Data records
------------

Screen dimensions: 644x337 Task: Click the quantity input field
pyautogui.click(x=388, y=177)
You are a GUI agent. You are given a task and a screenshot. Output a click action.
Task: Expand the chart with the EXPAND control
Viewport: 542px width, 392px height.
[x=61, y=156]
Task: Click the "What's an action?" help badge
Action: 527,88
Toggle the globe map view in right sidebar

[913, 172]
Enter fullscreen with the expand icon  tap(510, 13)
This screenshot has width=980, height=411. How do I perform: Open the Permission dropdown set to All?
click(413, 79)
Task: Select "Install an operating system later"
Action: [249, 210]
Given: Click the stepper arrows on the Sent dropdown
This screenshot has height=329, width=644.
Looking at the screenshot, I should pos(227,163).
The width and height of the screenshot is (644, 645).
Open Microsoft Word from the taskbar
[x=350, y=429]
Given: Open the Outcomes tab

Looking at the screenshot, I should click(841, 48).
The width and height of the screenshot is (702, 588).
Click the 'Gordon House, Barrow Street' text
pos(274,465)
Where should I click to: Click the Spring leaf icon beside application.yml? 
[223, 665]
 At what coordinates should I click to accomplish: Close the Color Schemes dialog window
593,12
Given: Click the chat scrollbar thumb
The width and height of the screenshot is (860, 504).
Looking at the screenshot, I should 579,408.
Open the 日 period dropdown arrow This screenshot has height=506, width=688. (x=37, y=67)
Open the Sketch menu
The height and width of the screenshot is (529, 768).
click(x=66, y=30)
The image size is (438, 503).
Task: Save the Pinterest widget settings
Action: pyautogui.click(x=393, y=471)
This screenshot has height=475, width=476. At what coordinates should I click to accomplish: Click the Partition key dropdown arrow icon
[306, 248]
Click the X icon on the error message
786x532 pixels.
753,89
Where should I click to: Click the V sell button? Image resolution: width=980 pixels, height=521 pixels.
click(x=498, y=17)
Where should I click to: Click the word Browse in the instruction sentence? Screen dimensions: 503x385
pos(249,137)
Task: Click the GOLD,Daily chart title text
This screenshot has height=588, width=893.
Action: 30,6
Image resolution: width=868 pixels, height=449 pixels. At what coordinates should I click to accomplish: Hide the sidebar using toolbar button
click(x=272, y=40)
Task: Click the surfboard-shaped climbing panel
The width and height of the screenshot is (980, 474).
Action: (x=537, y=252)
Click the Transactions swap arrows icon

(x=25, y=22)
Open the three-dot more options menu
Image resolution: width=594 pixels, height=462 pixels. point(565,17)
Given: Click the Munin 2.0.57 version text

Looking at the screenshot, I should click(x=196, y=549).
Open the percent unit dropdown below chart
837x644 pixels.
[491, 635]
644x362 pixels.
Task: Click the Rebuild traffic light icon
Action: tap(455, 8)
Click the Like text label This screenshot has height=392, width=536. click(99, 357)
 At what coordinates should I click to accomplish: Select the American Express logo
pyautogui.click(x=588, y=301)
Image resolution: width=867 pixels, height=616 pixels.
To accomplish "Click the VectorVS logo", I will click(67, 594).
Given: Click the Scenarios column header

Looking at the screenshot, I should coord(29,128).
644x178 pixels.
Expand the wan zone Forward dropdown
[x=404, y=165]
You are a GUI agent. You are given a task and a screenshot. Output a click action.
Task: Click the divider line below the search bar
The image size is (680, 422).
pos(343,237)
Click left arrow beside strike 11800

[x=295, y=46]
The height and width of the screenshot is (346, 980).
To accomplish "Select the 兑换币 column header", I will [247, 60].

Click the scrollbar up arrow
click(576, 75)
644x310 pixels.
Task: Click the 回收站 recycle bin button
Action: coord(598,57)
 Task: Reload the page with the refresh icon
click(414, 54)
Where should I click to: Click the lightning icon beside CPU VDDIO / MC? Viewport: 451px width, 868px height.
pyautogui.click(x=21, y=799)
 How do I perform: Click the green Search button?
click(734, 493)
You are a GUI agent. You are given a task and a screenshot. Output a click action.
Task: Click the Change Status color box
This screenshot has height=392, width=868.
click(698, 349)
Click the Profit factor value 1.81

------------

## WORK REQUIRED
Exactly as written, please reproduce the lines from the first line of the data to the line containing "Task: Expand the", inclusive, and nothing else.

## WORKED SOLUTION
Screen dimensions: 644x337 Task: Click the quantity input field
pyautogui.click(x=388, y=177)
You are a GUI agent. You are given a task and a screenshot. Output a click action.
Task: Expand the chart with the EXPAND control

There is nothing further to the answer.